Having founded the club in 1892, Houlding remained chairman of Liverpool F.C. until 1902. Under its first manager John McKenna, the team won the Lancashire League in its debut season and joined the Football League Second Division at the start of the 1893–94 season. After the club was promoted to the First Division in 1896, Tom Watson was appointed manager, and he led Liverpool to its first league title in 1901.

=== Death and legacy ===
Houlding died following a lengthy illness in 1902 in Cimiez, a neighbourhood of Nice, France, at the age of 68. At his funeral, players of both Liverpool and Everton carried his coffin as a mark of respect for all he had done for football in the city.

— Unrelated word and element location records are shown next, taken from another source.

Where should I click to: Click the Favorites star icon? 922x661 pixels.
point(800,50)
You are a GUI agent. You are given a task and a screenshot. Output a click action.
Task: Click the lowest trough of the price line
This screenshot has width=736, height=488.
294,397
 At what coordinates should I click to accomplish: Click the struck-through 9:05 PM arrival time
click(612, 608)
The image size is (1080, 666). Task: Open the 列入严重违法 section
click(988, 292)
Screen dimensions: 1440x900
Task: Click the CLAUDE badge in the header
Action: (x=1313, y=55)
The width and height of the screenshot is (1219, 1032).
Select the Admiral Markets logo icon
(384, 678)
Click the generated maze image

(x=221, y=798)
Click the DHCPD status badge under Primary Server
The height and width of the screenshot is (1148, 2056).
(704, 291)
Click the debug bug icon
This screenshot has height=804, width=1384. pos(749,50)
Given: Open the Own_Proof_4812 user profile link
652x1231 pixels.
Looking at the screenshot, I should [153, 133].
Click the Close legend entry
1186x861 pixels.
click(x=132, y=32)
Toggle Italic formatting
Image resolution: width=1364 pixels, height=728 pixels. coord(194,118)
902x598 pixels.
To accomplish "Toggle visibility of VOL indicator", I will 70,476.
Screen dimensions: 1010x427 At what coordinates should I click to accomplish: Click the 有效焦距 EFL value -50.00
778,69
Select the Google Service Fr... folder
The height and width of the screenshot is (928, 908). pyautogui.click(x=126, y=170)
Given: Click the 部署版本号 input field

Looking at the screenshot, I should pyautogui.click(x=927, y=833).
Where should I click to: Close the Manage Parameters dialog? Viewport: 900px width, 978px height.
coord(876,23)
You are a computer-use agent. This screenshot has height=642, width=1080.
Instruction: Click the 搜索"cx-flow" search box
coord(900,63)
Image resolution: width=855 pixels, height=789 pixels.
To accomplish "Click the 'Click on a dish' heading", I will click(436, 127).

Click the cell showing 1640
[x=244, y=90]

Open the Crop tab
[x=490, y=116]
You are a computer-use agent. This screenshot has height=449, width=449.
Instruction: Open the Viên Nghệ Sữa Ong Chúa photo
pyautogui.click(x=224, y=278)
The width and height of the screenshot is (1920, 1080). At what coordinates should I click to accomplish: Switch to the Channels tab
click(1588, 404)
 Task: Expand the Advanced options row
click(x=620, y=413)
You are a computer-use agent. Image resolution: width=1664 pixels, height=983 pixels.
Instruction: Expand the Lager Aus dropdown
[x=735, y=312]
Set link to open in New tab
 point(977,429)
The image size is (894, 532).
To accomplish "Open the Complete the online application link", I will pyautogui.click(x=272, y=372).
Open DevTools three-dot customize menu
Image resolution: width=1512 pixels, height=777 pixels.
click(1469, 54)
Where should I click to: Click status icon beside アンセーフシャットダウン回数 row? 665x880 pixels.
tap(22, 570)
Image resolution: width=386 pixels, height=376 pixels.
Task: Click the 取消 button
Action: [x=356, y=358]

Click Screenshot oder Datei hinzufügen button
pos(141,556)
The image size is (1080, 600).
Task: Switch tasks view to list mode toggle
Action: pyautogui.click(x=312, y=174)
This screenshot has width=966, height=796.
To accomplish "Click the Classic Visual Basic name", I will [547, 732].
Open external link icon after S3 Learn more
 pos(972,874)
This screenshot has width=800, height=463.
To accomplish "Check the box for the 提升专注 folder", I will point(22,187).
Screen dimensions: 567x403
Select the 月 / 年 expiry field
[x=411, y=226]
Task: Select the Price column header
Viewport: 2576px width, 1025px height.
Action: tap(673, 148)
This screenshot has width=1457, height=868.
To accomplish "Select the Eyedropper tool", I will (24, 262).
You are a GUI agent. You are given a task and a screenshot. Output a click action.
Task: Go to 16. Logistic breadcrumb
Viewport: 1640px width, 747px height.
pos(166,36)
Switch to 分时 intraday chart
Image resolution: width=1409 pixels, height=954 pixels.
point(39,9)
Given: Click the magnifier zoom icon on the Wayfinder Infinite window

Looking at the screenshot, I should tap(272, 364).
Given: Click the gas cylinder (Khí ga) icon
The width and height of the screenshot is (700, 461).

In November 2017, Houlding was officially commemorated with a bronze bust, which stands at just under 7 feet, outside Anfield, to mark the 125th anniversary of Liverpool F.C. Growing interest in the legacy of John Houlding led to a biography being published by historian David Kennedy in 2022. In 2024, a mural dedicated to Houlding was painted on the side of the Sandon Hotel & Pub outside Anfield stadium, the same pub where Liverpool F.C. was founded. The mural was commissioned by Sandon owner Kate Stewart, who said, "As a local girl and local entrepreneur, he's someone for us to look up to. He’s left the most amazing legacy."